Now, around water pumps and near the lime-green village mosque, seething villagers congregate to curse the Americans whom they once saw as allies. There is talk of indignity suffered. There is talk of revenge. “We expect Americans to help us, to build our roads and clinics,” says one villager, and pointed a finger heavenward as though summoning some divine witness. “We don’t expect them to come at night in helicopters and take away our sons.” “If he [Qori Shakur] is an insurgent, the Americans should have told us, and we would have sent the police to arrest him,” interrupts another. “We do not accept them barging into our homes like this. If they do this again we will fight with whatever we have.” A third man adds, “Even if he is an insurgent, he is only one insurgent. Now, because of the raid, all of Karaghuzhlah’s people are ready to become insurgents.”

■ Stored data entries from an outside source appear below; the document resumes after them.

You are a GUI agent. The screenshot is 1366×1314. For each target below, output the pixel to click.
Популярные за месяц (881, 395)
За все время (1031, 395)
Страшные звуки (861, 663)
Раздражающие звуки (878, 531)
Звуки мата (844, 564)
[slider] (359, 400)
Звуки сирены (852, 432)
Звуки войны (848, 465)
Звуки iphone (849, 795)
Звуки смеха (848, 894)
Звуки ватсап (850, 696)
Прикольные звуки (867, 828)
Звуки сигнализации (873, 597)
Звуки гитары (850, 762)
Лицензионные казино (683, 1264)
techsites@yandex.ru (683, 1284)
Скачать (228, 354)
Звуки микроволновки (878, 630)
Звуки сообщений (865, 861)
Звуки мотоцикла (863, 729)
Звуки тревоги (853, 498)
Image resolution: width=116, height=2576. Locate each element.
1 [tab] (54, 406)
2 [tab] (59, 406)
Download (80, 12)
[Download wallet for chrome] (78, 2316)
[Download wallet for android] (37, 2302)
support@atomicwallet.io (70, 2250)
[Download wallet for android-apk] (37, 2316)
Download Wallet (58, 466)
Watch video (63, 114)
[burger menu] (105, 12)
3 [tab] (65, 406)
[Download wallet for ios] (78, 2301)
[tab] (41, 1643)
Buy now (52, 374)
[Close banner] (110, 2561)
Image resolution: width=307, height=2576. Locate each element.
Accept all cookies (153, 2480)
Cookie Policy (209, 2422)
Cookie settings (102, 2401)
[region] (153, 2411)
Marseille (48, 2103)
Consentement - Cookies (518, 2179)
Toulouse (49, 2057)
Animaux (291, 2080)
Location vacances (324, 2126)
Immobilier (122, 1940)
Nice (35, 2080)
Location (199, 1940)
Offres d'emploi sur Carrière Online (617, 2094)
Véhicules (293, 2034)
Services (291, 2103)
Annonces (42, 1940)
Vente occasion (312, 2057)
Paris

Every day, villagers file into Qori Shakur’s neat compound, empty except for a tin basin of kale, a few yellow plastic water pitchers, and the splintered remnants of the purple front door that lean against the low compound wall. They ask the carpenter’s mother if there has been any word of the detainee. No word, she tells them, veiling her face with her blue scarf. The men stand awhile, shaking their heads. They suck their teeth and wander off to inspect, for who knows which time, the broken almond trees in the orchard. On two of the trees the American helicopter has crushed, the mangled branches are in silver bloom.
The people of Afghanistan’s ancient northern plains hold grudges for a long time. Blood feuds here last for generations; memories of decades-old attacks are passed on from father to son, perpetuating the cycle of ethnic revenge. In Karaghuzhlah, people nurture the memories of every slight they have sustained. They keep tallies of insults that must be avenged. And they have added Qori Shakur’s violent disappearance to their list.